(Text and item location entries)
#####

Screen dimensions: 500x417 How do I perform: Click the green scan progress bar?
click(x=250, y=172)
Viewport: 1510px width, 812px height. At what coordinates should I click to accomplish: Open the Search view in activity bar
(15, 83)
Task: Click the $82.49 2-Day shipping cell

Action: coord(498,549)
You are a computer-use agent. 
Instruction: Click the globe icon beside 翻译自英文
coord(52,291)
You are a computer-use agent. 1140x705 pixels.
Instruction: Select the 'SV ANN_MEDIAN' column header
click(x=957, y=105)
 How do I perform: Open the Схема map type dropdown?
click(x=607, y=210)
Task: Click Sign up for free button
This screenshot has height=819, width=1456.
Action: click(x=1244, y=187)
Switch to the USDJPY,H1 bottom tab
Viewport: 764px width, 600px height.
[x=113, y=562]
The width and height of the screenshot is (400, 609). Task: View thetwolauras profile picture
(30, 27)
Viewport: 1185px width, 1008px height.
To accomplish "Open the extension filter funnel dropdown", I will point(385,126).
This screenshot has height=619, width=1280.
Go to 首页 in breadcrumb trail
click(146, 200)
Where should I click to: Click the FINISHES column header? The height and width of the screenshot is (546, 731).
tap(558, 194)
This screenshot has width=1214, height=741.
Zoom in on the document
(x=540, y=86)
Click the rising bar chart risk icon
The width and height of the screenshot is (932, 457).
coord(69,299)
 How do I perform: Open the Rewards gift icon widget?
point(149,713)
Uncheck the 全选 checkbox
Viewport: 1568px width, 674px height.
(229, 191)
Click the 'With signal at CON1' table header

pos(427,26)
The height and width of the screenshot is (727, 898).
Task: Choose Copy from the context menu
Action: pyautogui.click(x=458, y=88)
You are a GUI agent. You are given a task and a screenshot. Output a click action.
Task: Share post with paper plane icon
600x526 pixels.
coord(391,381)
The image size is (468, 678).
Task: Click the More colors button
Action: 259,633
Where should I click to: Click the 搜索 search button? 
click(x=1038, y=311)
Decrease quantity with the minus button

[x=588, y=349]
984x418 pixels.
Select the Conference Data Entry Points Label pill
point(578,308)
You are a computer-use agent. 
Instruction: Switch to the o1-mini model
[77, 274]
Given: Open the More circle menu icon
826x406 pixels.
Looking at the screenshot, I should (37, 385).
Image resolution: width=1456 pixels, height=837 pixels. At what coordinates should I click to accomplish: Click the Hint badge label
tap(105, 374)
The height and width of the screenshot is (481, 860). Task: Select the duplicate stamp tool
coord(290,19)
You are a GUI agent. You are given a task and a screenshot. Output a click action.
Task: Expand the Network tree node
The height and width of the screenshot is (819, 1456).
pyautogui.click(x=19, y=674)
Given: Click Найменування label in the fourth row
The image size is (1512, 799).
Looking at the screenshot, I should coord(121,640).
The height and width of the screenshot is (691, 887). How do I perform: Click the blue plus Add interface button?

#####

Rewrite the records above, replacing "How do I perform:" with "How can I do this:" everywhere it appears. Leave all other text unchanged.

Screen dimensions: 500x417 How can I do this: Click the green scan progress bar?
click(x=250, y=172)
Viewport: 1510px width, 812px height. At what coordinates should I click to accomplish: Open the Search view in activity bar
(15, 83)
Task: Click the $82.49 2-Day shipping cell

Action: coord(498,549)
You are a computer-use agent. 
Instruction: Click the globe icon beside 翻译自英文
coord(52,291)
You are a computer-use agent. 1140x705 pixels.
Instruction: Select the 'SV ANN_MEDIAN' column header
click(x=957, y=105)
 How can I do this: Open the Схема map type dropdown?
click(x=607, y=210)
Task: Click Sign up for free button
This screenshot has height=819, width=1456.
Action: click(x=1244, y=187)
Switch to the USDJPY,H1 bottom tab
Viewport: 764px width, 600px height.
[x=113, y=562]
The width and height of the screenshot is (400, 609). Task: View thetwolauras profile picture
(30, 27)
Viewport: 1185px width, 1008px height.
To accomplish "Open the extension filter funnel dropdown", I will point(385,126).
This screenshot has height=619, width=1280.
Go to 首页 in breadcrumb trail
click(146, 200)
Where should I click to: Click the FINISHES column header? The height and width of the screenshot is (546, 731).
tap(558, 194)
This screenshot has width=1214, height=741.
Zoom in on the document
(x=540, y=86)
Click the rising bar chart risk icon
The width and height of the screenshot is (932, 457).
coord(69,299)
 How can I do this: Open the Rewards gift icon widget?
point(149,713)
Uncheck the 全选 checkbox
Viewport: 1568px width, 674px height.
(229, 191)
Click the 'With signal at CON1' table header

pos(427,26)
The height and width of the screenshot is (727, 898).
Task: Choose Copy from the context menu
Action: pyautogui.click(x=458, y=88)
You are a GUI agent. You are given a task and a screenshot. Output a click action.
Task: Share post with paper plane icon
600x526 pixels.
coord(391,381)
The image size is (468, 678).
Task: Click the More colors button
Action: 259,633
Where should I click to: Click the 搜索 search button? 
click(x=1038, y=311)
Decrease quantity with the minus button

[x=588, y=349]
984x418 pixels.
Select the Conference Data Entry Points Label pill
point(578,308)
You are a computer-use agent. 
Instruction: Switch to the o1-mini model
[77, 274]
Given: Open the More circle menu icon
826x406 pixels.
Looking at the screenshot, I should (37, 385).
Image resolution: width=1456 pixels, height=837 pixels. At what coordinates should I click to accomplish: Click the Hint badge label
tap(105, 374)
The height and width of the screenshot is (481, 860). Task: Select the duplicate stamp tool
coord(290,19)
You are a GUI agent. You are given a task and a screenshot. Output a click action.
Task: Expand the Network tree node
The height and width of the screenshot is (819, 1456).
pyautogui.click(x=19, y=674)
Given: Click Найменування label in the fourth row
The image size is (1512, 799).
Looking at the screenshot, I should coord(121,640).
The height and width of the screenshot is (691, 887). How can I do this: Click the blue plus Add interface button?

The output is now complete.